PonteIneptique commented 4 years ago

That's already the case with Capitains resources. It's the parsing using the local resolver that connects everything. For remote, I think the point is to give access to the id, but not actually retrieve the data. Though, maybe we should add a dc:title possibility for remote :/

sonofmun commented 4 years ago

That seems less than ideal. If the remote source changes the title or something else, then it doesn't come over. I guess if the idea is that the user will always want to use their own title for remote resources, then that would be OK. Otherwise, best practice would say to get the metadata from the remote source. Perhaps we could add a parameter getremote so that the user can choose whether to follow the tree all the way to the leaves.

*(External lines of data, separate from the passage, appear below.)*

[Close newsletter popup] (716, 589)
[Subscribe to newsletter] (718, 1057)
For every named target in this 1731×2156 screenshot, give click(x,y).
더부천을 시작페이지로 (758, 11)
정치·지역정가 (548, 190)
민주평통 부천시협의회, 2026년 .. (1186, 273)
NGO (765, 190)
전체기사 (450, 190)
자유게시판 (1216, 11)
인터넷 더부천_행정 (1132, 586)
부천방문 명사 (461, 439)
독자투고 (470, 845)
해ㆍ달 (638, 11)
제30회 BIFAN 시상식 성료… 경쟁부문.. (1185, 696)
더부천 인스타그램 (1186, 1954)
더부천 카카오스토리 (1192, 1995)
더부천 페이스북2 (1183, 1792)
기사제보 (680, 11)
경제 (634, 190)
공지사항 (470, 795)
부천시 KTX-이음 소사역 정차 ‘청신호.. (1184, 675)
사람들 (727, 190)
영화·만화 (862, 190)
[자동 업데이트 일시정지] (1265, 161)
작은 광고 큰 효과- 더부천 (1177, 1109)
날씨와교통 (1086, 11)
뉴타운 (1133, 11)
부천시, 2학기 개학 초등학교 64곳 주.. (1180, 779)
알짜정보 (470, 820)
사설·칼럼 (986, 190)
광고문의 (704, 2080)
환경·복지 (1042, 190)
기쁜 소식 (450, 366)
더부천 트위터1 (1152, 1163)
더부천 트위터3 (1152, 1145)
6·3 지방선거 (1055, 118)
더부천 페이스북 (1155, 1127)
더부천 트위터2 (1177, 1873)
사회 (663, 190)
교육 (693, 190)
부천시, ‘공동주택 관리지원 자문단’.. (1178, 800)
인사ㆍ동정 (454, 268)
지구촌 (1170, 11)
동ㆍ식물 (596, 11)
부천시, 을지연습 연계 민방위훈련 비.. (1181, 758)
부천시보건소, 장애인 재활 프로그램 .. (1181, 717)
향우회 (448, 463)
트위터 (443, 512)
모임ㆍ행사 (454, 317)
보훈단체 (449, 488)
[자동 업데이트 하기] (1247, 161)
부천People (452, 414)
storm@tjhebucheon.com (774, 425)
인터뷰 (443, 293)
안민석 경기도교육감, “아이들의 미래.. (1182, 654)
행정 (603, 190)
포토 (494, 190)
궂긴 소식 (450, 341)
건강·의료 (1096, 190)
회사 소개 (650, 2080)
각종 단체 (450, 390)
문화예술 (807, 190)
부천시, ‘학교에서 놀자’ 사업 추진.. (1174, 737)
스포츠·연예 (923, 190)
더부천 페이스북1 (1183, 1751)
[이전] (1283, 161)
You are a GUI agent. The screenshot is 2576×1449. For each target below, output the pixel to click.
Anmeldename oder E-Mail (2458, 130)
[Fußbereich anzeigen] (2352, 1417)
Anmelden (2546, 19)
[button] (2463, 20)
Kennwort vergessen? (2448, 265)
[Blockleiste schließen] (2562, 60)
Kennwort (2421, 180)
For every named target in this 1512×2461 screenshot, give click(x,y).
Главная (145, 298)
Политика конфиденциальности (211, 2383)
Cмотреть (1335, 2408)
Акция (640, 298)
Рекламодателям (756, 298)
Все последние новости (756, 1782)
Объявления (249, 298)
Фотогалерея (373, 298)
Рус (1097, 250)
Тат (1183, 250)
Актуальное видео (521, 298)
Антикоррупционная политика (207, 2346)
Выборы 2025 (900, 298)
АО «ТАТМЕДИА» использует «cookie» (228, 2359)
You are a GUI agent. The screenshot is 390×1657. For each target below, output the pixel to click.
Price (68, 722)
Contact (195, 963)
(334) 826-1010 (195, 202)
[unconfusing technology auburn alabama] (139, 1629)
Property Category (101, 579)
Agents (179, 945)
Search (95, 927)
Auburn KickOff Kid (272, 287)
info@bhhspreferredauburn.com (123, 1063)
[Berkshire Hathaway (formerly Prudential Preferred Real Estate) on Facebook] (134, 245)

PonteIneptique commented 4 years ago

The question might actually find its answer in our understanding of remote collections. This was meant as a way to express link to the outside, but in no case does it expect a specific format there. The issue with parsing remote is you would have to know what kind of content you'll find (CTS API? Dts? Wii source ?) and that would prove difficult to do.

Le mar. 12 nov. 2019 à 9:25 AM, Matthew Munson notifications@github.com a écrit :

That seems less than ideal. If the remote source changes the title or something else, then it doesn't come over. I guess if the idea is that the user will always want to use their own title for remote resources, then that would be OK. Otherwise, best practice would say to get the metadata from the remote source. Perhaps we could add a parameter getremote so that the user can choose whether to follow the tree all the way to the leaves.

— You are receiving this because you commented. Reply to this email directly, view it on GitHub https://github.com/Capitains/MyCapytain/issues/198?email_source=notifications&email_token=AAOXEZUIRQ3YLEWAKK7RQBTQTJSBJA5CNFSM4JLSELDKYY3PNVWWK3TUL52HS4DFVREXG43VMVBW63LNMVXHJKTDN5WW2ZLOORPWSZGOEDZNVCQ#issuecomment-552786570, or unsubscribe https://github.com/notifications/unsubscribe-auth/AAOXEZQ5PFBTFPHKJOOZXULQTJSBJANCNFSM4JLSELDA .

sonofmun commented 4 years ago

True. I guess I was thinking in terms of DTS there. Is it then expected that the provider of this remote source will give some kind of instructions for how to parse their metadata files? Or is remote meant to be completely independent of MyCapytain and Capitains in general?

PonteIneptique commented 4 years ago

It's supposed to be indépendant. Implementation might make use of it, but more as an external link right now than as a supposedly internal resource.

Le mar. 12 nov. 2019 à 1:40 PM, Matthew Munson notifications@github.com a écrit :

True. I guess I was thinking in terms of DTS there. Is it then expected that the provider of this remote source will give some kind of instructions for how to parse their metadata files? Or is remote meant to be completely independent of MyCapytain and Capitains in general?

— You are receiving this because you commented. Reply to this email directly, view it on GitHub https://github.com/Capitains/MyCapytain/issues/198?email_source=notifications&email_token=AAOXEZVBQA6IGCY5ONUBBQTQTKP3TA5CNFSM4JLSELDKYY3PNVWWK3TUL52HS4DFVREXG43VMVBW63LNMVXHJKTDN5WW2ZLOORPWSZGOED2DU2Q#issuecomment-552876650, or unsubscribe https://github.com/notifications/unsubscribe-auth/AAOXEZU77LOO74JXE6ZJK53QTKP3TANCNFSM4JLSELDA .

sonofmun commented 4 years ago

OK. If the link is not a remote link? Should we go all the way to the leaves here, i.e., to all the readable descendants of the collection?